* [Problem statement]: Return every entry exactly as written, with the pictures removed.

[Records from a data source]
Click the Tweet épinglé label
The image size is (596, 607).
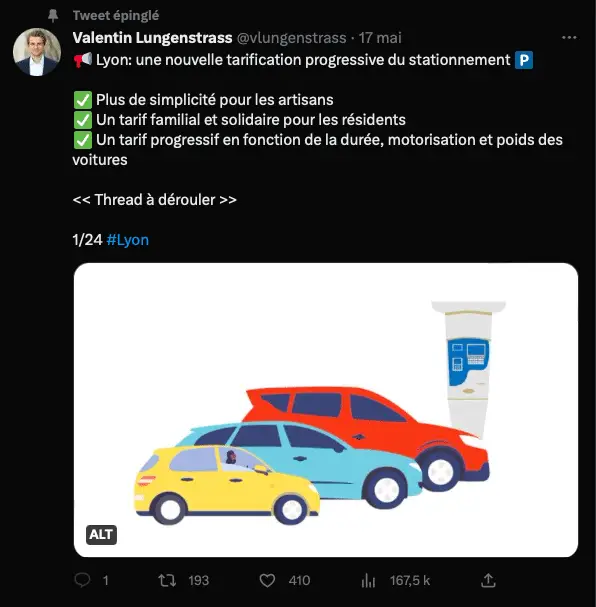pos(116,15)
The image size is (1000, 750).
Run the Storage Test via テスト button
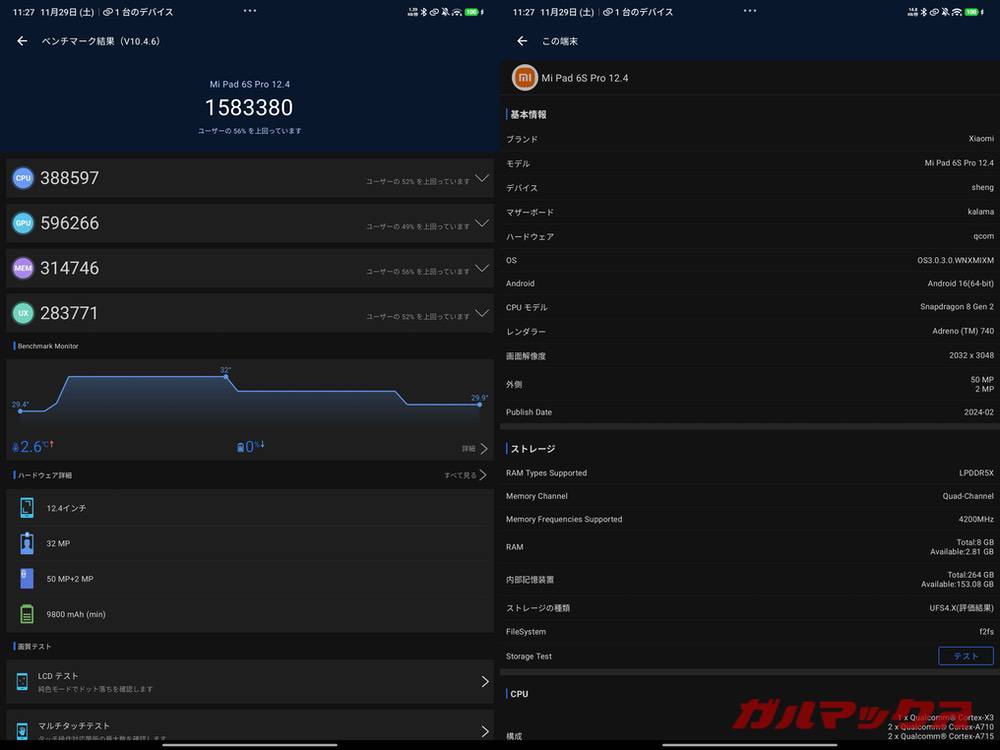965,656
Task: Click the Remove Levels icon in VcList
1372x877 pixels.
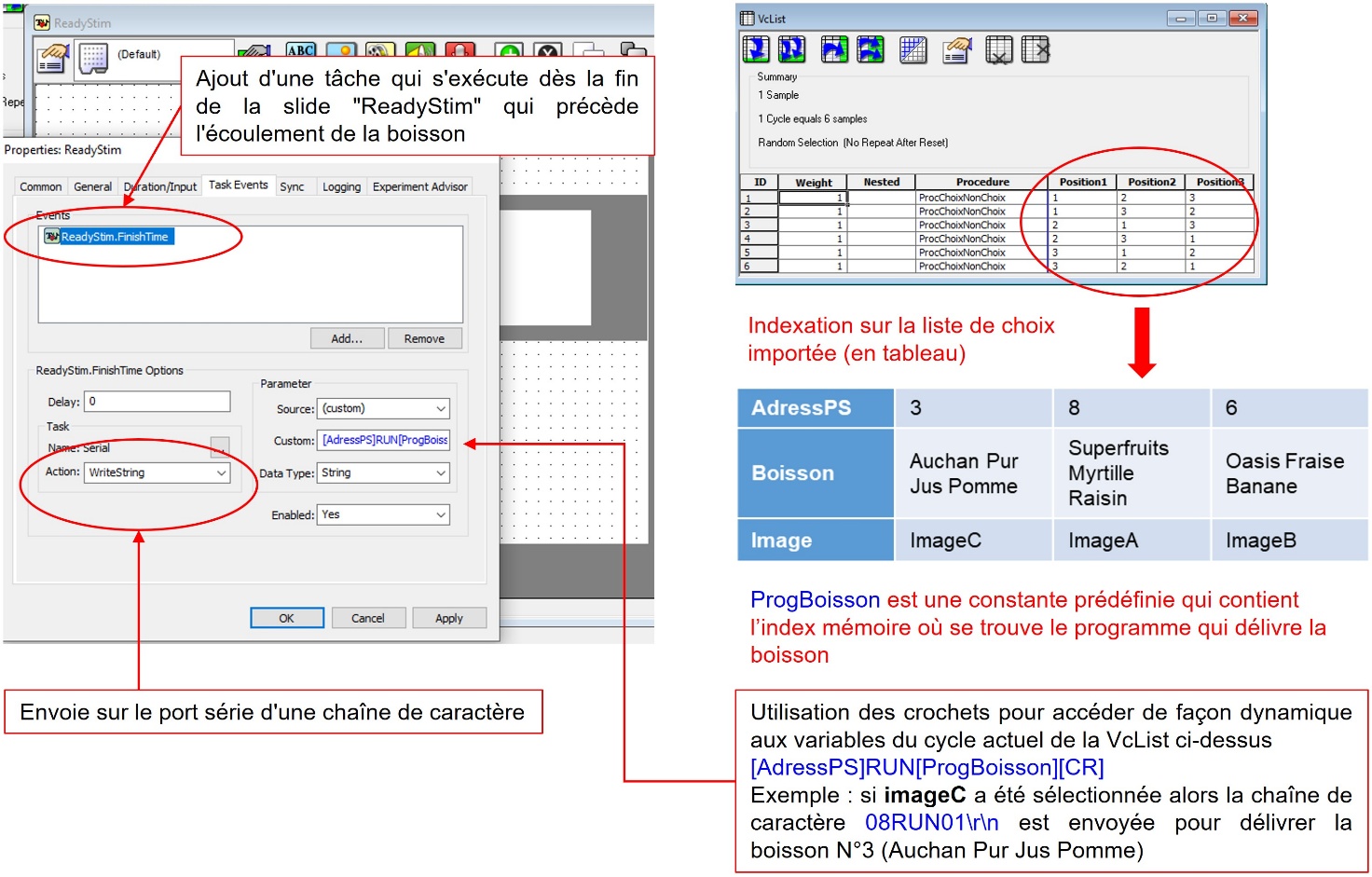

* [Worked solution]:
Click the Tweet épinglé label
The image size is (596, 607).
pos(116,15)
The image size is (1000, 750).
Run the Storage Test via テスト button
965,656
Task: Click the Remove Levels icon in VcList
1372x877 pixels.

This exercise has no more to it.